- What you should do: Quote word for word the lines starting at the line with "Instruction: Click the Plausible" and ending at the final line of the entries. Leave out any pictures.

(Stored data entries)
*** Begin section ***

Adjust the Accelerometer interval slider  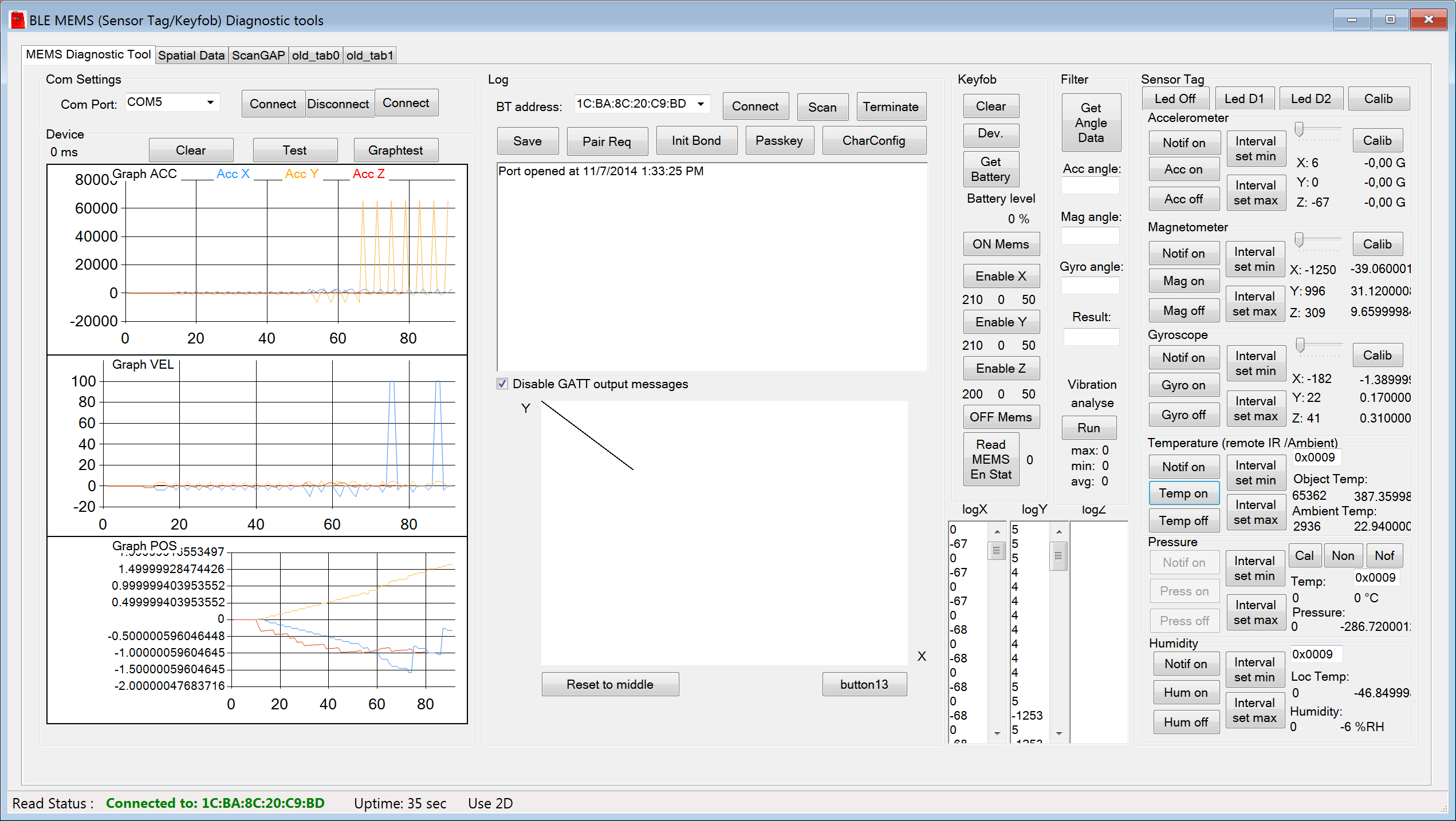point(1300,130)
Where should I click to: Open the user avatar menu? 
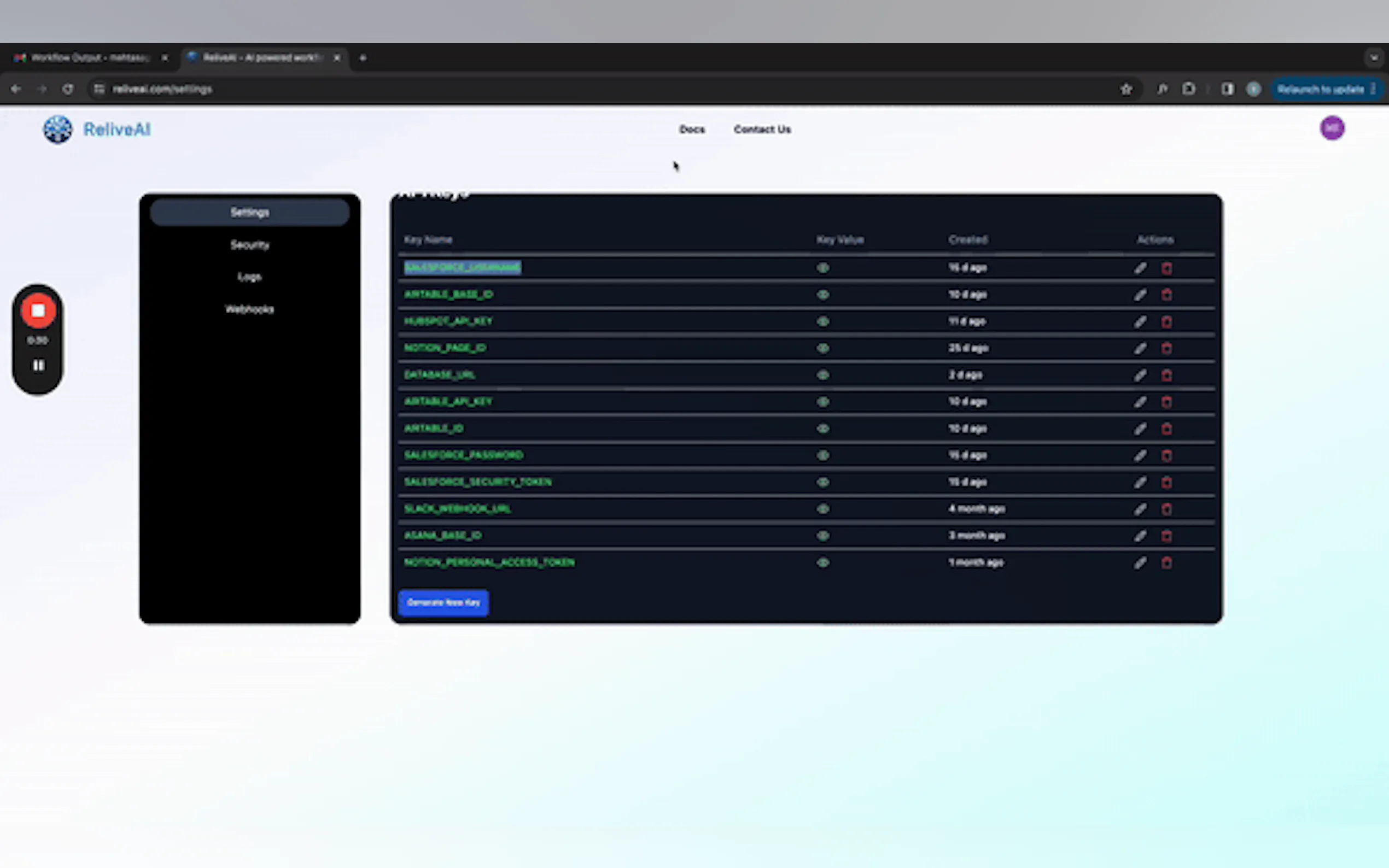[x=1332, y=128]
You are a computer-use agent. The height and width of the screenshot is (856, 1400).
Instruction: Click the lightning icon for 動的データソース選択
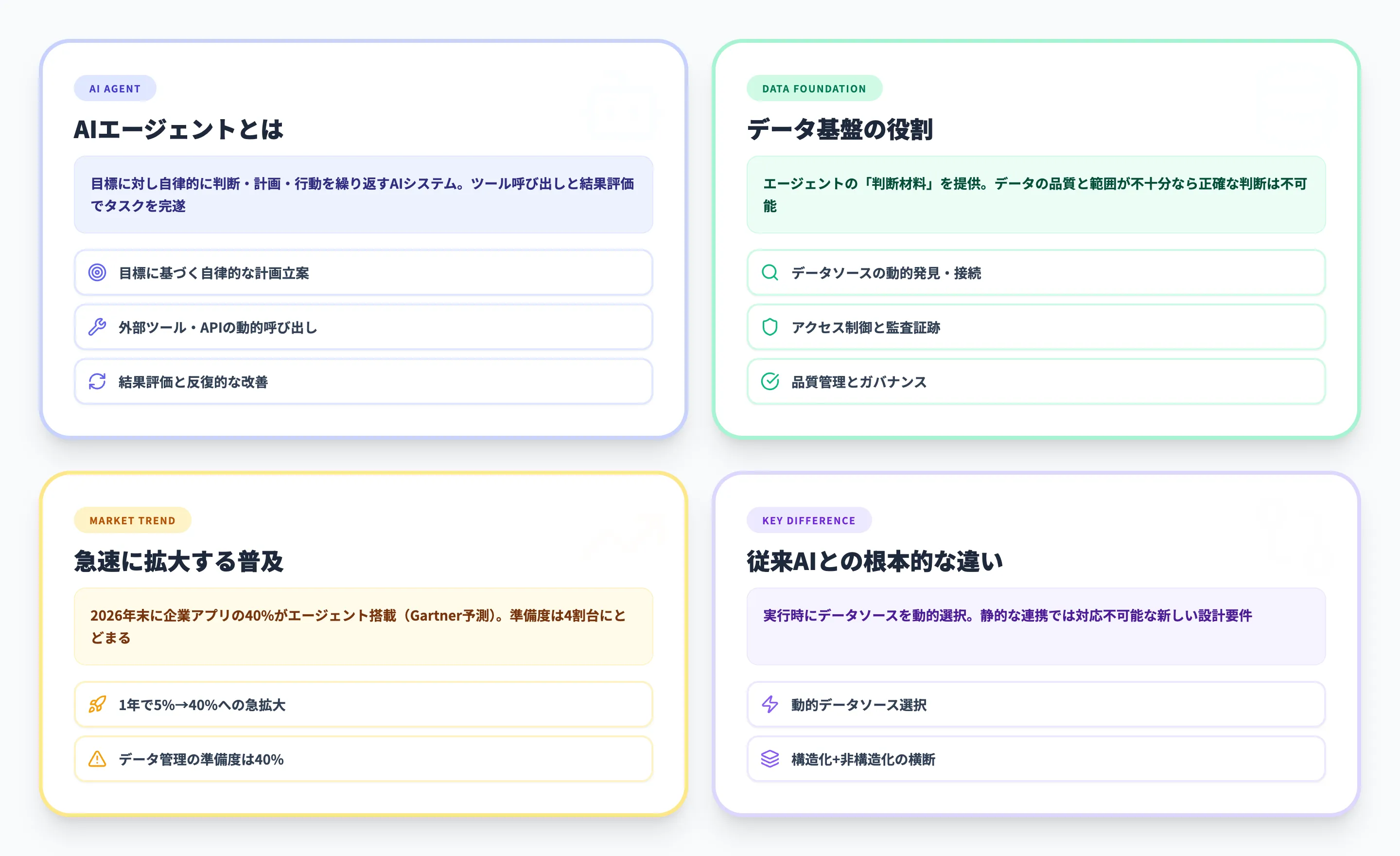[x=770, y=705]
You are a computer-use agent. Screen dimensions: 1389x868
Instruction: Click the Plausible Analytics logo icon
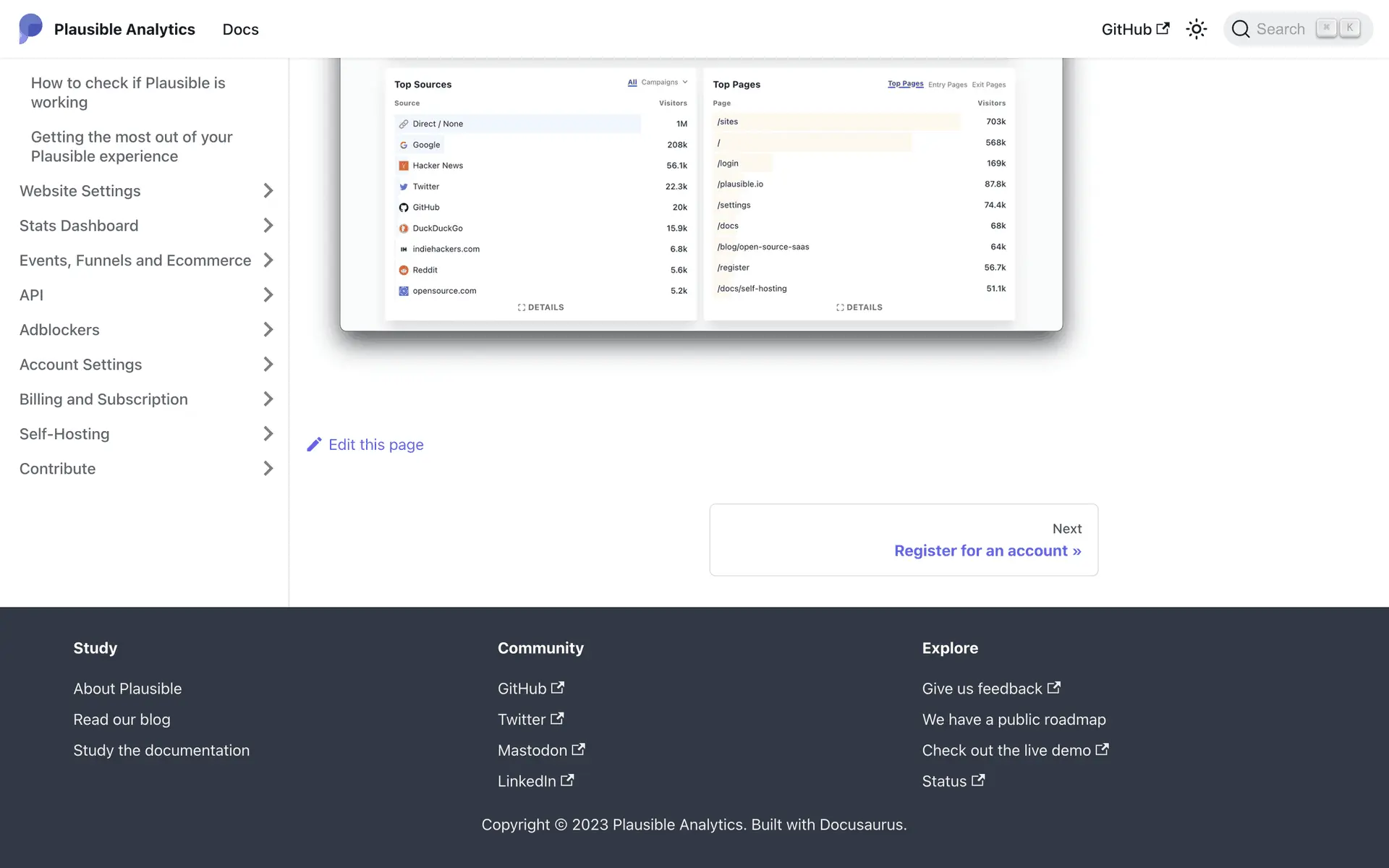click(30, 29)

*** End section ***

- Task answer:
Instruction: Click the Plausible Analytics logo icon
click(30, 29)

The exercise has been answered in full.